B It is important to recognize that institutionalization of business ethics has advanced rapidly over the last 20 years as stakeholders have recognized the need for improving business ethics.
DEBATE ISSUE: TAKE A STAND
Have your students split into two teams. One team will argue for the first point, and the other will argue for the opposing view. The purpose is to get students to realize that there are no easy answers to many of these issues. This issue involves the creation of the Consumer Financial Protection Bureau. While some believe the agency is necessary to protect consumers, others believe the agency may have too much power. The team in favor of the CFPB could argue about the necessity for consumer protection and the need to regulate the excessive risk-taking and questionable financial practices that led to the last recession. The team against the CFPB could argue that the agency will increase the costs of financing and put too many burdens on banks and other companies.
“RESOLVING ETHICAL BUSINESS CHALLENGES” NOTES
Students will probably feel that some of Albert’s business practices are unethical but may not recognize that Albert and his wife have also been involved in some illegal activities. Purchasing stock from
Mary’s father’s company while conveying sensitive information to investors about activities within the company could be construed as insider trading. Insider trading has also occurred if Albert buys the stocks for his boss and friends and then receives the “bonus.” Also, Albert and Mary’s use of the information gleaned from Uncle Chen can be construed as corporate espionage. Albert is guilty of trading stocks within portfolios in order to gain the fees, even if the activity does not benefit the client. He is also guilty of allocating hot IPOs to the personal brokerage accounts of corporate or venturecapital executives. The shares are often sold, or “spun” for quick profits to get future business from these clients. Finally, Albert and Barry are involved in front-running, which is the exchange equivalent of waiting in line and having someone cut in front of you. In the stock market, an investor places an order to buy a large amount of shares and, knowing that the trade will likely boost the value of the shares, will first trade some stock for himself or a partner. After the second trade is completed, the broker can cash in, netting a profit with no risk involved. Several firms have pleaded no contest to allegations such as these and are now being scrutinized by the SEC. Students may also want to discuss Uncle Chen’s friends, especially those elderly clients who wanted low-risk investments.

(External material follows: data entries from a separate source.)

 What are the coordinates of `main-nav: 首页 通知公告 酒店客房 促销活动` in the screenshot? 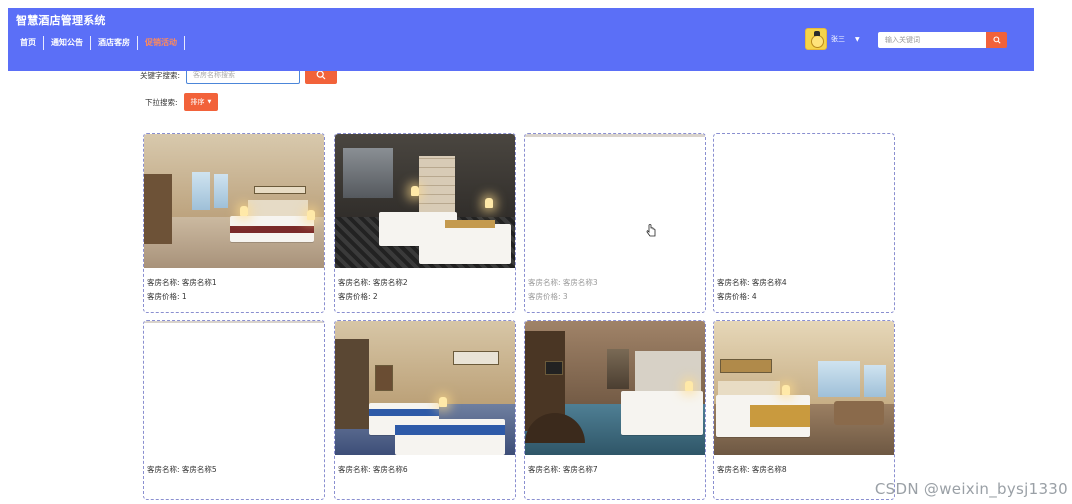 It's located at (100, 43).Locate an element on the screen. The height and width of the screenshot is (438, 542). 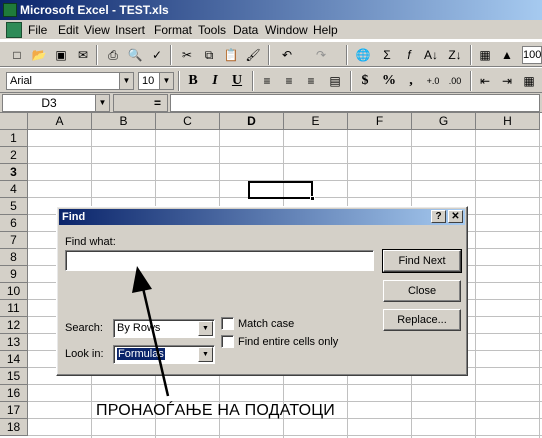
annotation-arrow is located at coordinates (151, 332).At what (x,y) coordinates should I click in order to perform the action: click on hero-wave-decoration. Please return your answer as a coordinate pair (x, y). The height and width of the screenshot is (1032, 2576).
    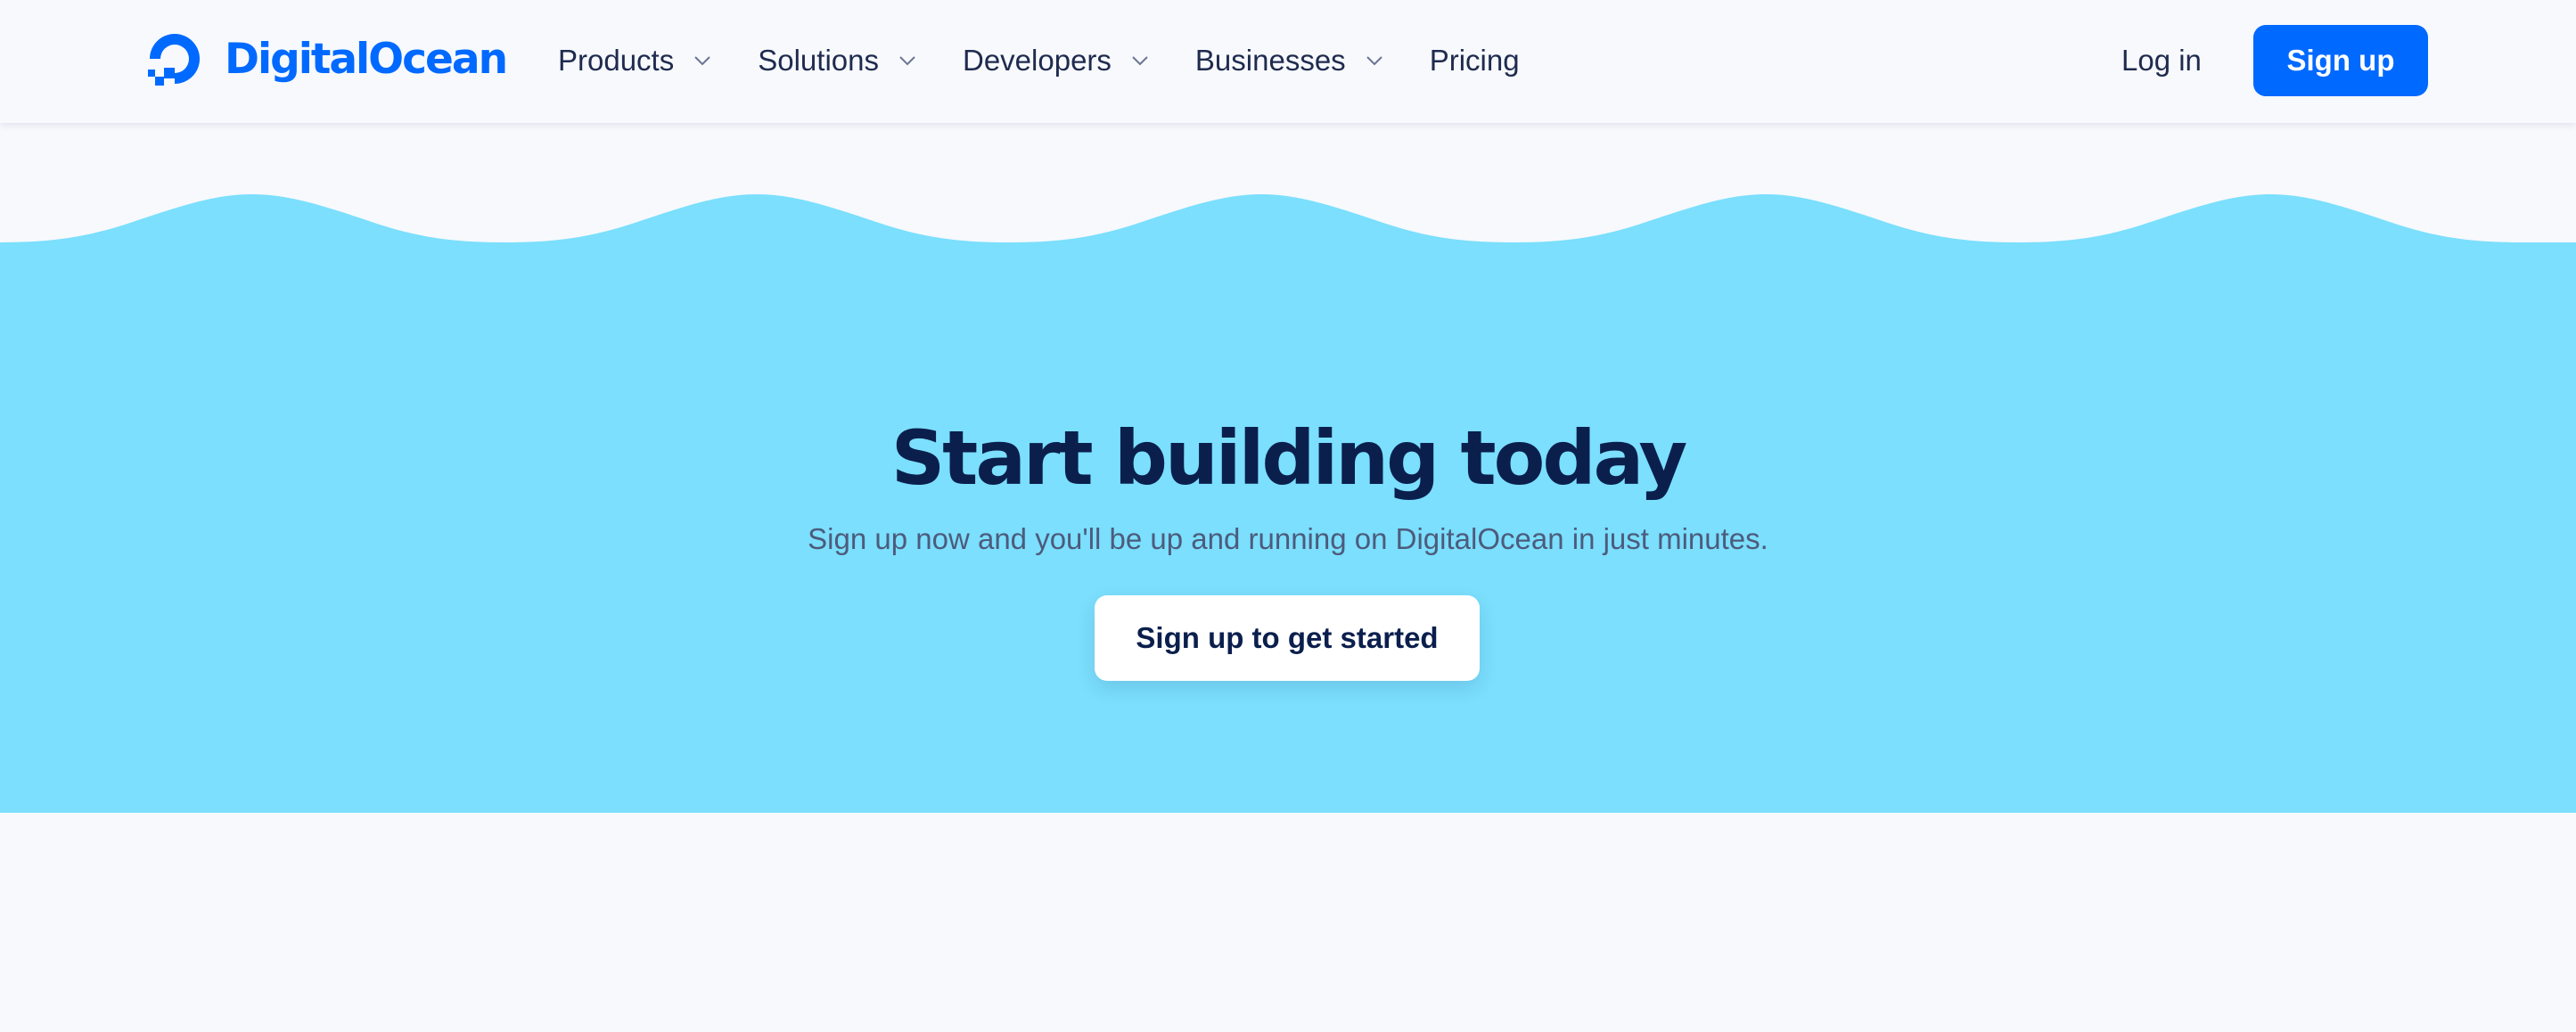
    Looking at the image, I should click on (1288, 222).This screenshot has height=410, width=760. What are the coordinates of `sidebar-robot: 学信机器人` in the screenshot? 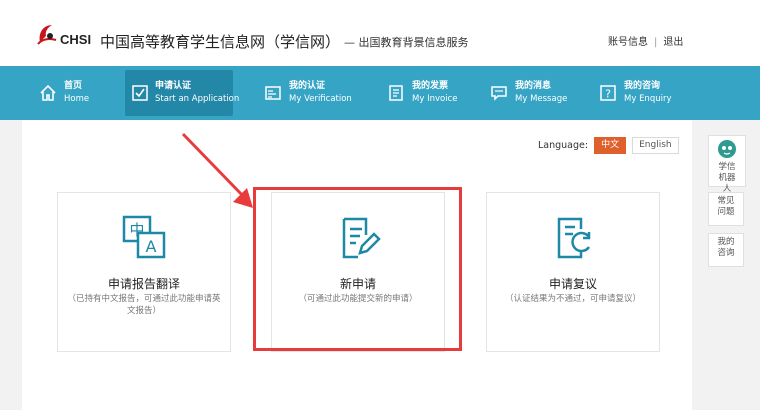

Students can also discuss Mary’s feelings of depression and potential relocation to Taiwan in case the SEC discovers their activities. In reality, many of the things that Albert and Mary have done are usually settled out of court; however, insider trading such as what Albert’s superior is attempting could potentially result in jail time. Spinning, when detected, is usually handled internally before the SEC gets involved.
One fundamental point is that the stock exchange is based upon the trust between the broker and the client. Trust is defined as the perception that everyone who enters the market has an equal opportunity to make money. When activities such as spinning, churning, and insider trading come to the attention of exchange members, the matters are usually dealt with internally to avoid damaging the general public’s perception of trust.